_WORK TO BE COMPLETED_
Please reproduce the entries exactly, skipping each picture.

Screenshot grounding data:
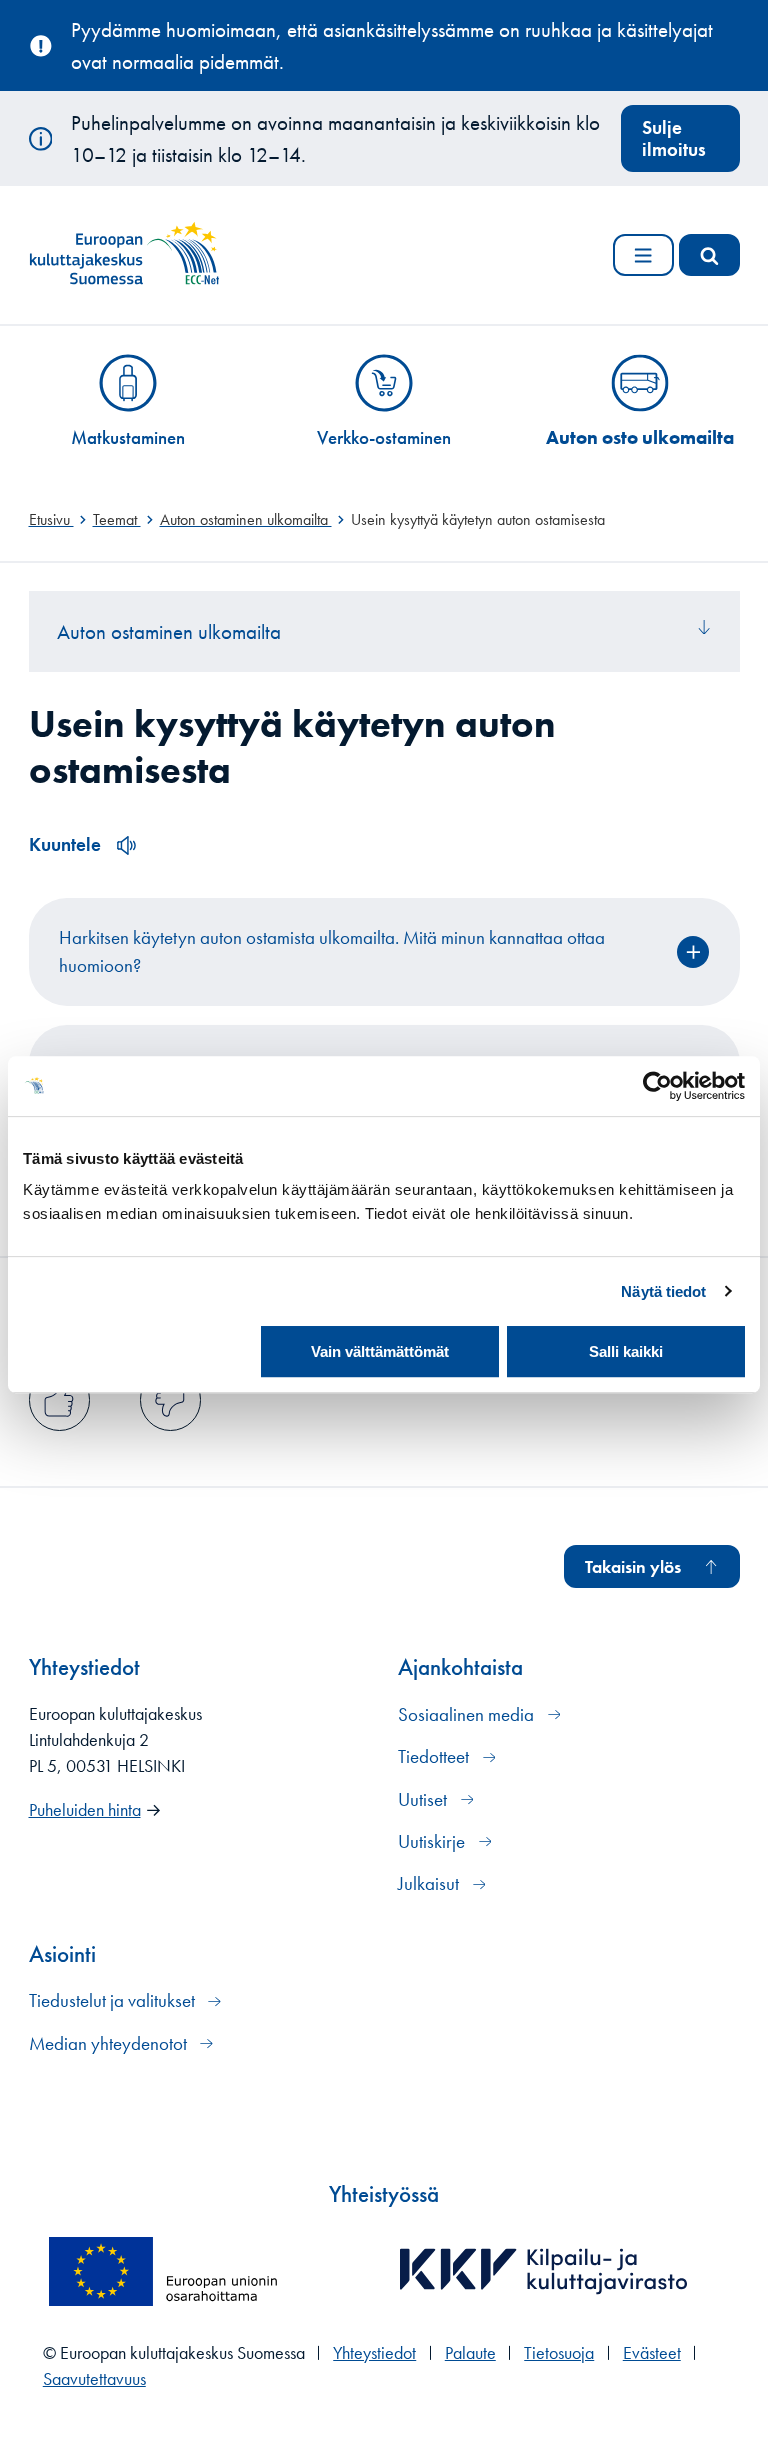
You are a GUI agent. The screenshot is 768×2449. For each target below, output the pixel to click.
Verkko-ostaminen (384, 437)
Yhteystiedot (374, 2353)
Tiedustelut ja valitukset (114, 2000)
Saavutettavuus (94, 2379)
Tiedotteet (435, 1756)
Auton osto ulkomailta (640, 437)
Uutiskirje (433, 1841)
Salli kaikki (626, 1351)
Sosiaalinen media (468, 1714)
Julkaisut (430, 1883)
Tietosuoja (559, 2353)
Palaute (470, 2353)
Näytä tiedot (663, 1291)
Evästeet (652, 2353)
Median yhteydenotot (110, 2043)
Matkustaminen (128, 437)
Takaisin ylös (633, 1567)
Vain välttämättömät (380, 1351)
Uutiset (424, 1799)
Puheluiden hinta (85, 1810)
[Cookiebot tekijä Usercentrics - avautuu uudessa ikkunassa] (657, 1086)
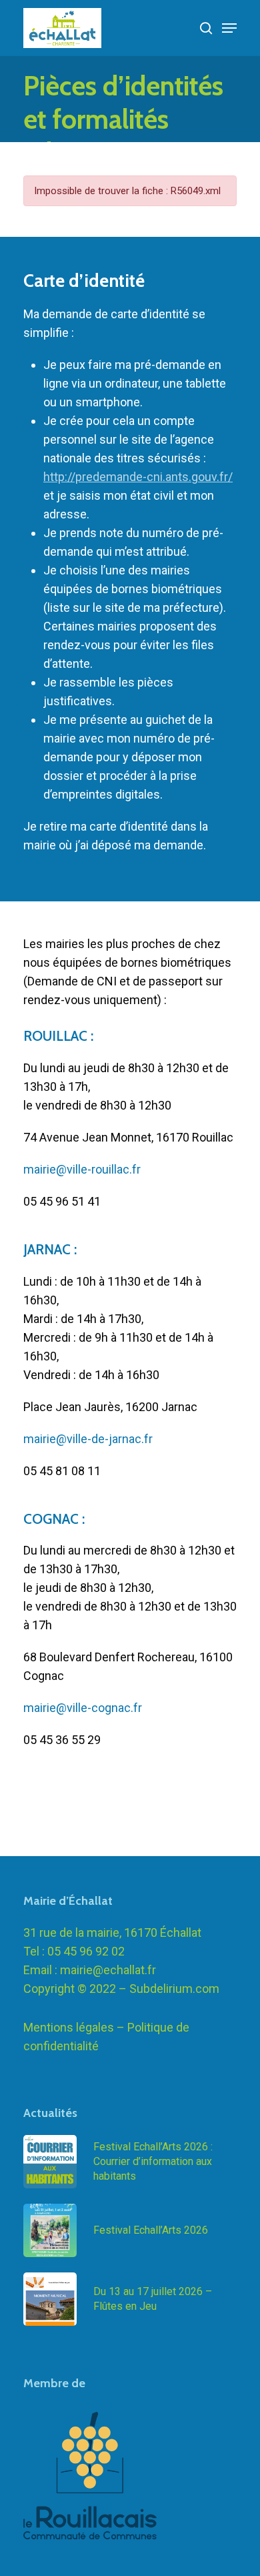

_ANSWER BOX_
You are a GUI agent. The screenshot is 768×2449. For each target below, output the pixel to click.
Verkko-ostaminen (384, 437)
Yhteystiedot (374, 2353)
Tiedustelut ja valitukset (114, 2000)
Saavutettavuus (94, 2379)
Tiedotteet (435, 1756)
Auton osto ulkomailta (640, 437)
Uutiskirje (433, 1841)
Salli kaikki (626, 1351)
Sosiaalinen media (468, 1714)
Julkaisut (430, 1883)
Tietosuoja (559, 2353)
Palaute (470, 2353)
Näytä tiedot (663, 1291)
Evästeet (652, 2353)
Median yhteydenotot (110, 2043)
Matkustaminen (128, 437)
Takaisin ylös (633, 1567)
Vain välttämättömät (380, 1351)
Uutiset (424, 1799)
Puheluiden hinta (85, 1810)
[Cookiebot tekijä Usercentrics - avautuu uudessa ikkunassa] (657, 1086)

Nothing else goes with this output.